# SELECTED EXTRACT:

Published in final edited form as: Clin Lymphoma Myeloma. 2009 Mar;9(1):43–45. doi: 10.3816/CLM.2009.n.010

Cytokines in the Microenvironment of Waldenström’s Macroglobulinemia

Sherine F Elsawa 1, Stephen M Ansell 1
PMCID: PMC3632213  NIHMSID: NIHMS455775  PMID: 19362970

Abstract

Waldenström’s macroglobulinemia (WM) is a lymphoplasmacytic lymphoma characterized by the overproduction of a monoclonal IgM protein that accumulates in the serum. Although the pathologic findings in this disease entity are reasonably well defined, the mechanisms that regulate malignant B-cell growth and monoclonal protein synthesis are less well understood. Cytokines are known to regulate many biologic processes in normal lymphocyte development including immunoglobulin production, and the presence of cytokines within the tumor microenvironment of WM is likely to contribute to malignant cell growth and survival as well as immunoglobulin production. Several studies have suggested that cytokines are potentially dysregulated in WM, however the precise role played by cytokines in WM biology is not clearly defined. This report therefore highlights our current understanding of the role of cytokines in the microenvironment of WM and how they affect malignant cell persistence and function in the bone marrow of patients.

Keywords: Angiogenin, Angiopoeitin, B-lymphocyte stimulator, Vascular endothelial growth factor, Waldenström

Introduction

Waldenström’s macroglobulinemia (WM) is an indolent B-cell disorder characterized by infiltration of the bone marrow by lymphoplasmacytic cells and associated symptoms such as anemia, lymphadenopathy, and serum hyperviscosity1 related to the overproduction of a monoclonal immunoglobulin (Ig) M (IgM) protein by malignant B cells. In recent years, there have been some advances in our understanding of WM biology and significant clinical advances in the treatment of WM. However, WM remains an incurable disease and most patients progress and develop complications of the disease. Clearly there is an increasing need for the development of new targeted therapies and one important element in developing targeted therapies for patients with this disease is a better understanding of the biologic signals that regulate malignant cell growth, survival, and Ig production.

# ENTRIES SHOWN:
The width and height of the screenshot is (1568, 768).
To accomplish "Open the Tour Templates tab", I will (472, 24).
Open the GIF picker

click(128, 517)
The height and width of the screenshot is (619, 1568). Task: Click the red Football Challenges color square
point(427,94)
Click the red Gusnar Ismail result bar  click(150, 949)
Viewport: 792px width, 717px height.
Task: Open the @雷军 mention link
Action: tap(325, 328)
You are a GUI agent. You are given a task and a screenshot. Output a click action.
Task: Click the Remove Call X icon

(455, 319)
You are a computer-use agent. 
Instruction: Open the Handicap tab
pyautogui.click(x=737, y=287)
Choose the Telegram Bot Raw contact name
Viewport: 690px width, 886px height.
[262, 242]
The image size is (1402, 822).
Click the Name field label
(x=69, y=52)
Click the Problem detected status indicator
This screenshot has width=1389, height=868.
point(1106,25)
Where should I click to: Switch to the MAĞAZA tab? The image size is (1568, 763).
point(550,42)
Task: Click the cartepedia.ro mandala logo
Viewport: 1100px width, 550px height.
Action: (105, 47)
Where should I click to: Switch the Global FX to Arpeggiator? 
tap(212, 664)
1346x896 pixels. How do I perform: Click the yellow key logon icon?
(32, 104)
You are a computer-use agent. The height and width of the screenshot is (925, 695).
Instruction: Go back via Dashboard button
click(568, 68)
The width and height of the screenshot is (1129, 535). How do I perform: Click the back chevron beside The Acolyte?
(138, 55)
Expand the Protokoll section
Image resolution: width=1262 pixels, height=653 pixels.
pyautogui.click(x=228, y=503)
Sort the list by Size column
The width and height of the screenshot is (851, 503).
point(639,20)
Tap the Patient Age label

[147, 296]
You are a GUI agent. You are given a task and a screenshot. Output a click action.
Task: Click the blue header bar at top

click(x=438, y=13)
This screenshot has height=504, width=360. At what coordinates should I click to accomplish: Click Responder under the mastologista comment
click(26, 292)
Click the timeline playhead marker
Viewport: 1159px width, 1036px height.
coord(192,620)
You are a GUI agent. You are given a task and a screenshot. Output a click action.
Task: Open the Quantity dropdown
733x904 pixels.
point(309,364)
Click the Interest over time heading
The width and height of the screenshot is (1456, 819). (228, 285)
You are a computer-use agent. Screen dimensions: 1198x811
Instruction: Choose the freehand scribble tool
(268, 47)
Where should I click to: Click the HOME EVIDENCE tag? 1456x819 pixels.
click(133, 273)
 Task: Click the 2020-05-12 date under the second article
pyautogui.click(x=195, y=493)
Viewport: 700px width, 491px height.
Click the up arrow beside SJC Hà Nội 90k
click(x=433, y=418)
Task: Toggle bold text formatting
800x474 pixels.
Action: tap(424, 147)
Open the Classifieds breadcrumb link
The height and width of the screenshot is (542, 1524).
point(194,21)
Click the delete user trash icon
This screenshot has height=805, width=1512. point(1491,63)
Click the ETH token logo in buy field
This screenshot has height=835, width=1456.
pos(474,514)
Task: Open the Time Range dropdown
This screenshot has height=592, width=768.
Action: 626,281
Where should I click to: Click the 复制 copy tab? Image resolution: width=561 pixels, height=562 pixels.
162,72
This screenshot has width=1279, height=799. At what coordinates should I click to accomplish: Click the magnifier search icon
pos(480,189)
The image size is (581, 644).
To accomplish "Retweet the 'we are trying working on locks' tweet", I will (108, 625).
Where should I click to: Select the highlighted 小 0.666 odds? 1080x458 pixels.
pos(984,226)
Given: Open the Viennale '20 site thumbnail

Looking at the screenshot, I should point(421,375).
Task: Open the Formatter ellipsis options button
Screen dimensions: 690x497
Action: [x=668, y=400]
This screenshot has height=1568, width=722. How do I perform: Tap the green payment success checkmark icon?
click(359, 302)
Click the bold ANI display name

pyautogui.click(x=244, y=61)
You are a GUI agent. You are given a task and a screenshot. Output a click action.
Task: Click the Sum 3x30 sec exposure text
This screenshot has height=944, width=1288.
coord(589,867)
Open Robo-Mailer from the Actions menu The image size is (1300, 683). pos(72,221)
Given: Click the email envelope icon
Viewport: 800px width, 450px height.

# TASK REQUIREMENTS:
A. Condense the paragraph in the Waldenström's macroglobulinemia excerpt that begins "Waldenström's macroglobulinemia (WM) is an indolent B-cell disorder" into a short bulleted list that keeps its main facts.
B. According to the Waldenström's macroglobulinemia excerpt, what protein do the malignant B cells overproduce?
You can set the items aside; they aren't needed here.

# ANSWERS:
A.
- WM is an indolent B-cell disorder in which lymphoplasmacytic cells infiltrate the bone marrow.
- Associated symptoms include anemia, lymphadenopathy, and serum hyperviscosity, which are related to malignant B cells overproducing a monoclonal IgM protein.
- Recent years have brought some advances in understanding WM biology and significant clinical advances in treatment.
- WM is still incurable, and most patients progress and develop complications.
- New targeted therapies are increasingly needed. Developing them depends partly on better understanding the biologic signals that regulate malignant cell growth, survival, and Ig production.

B. A monoclonal IgM protein.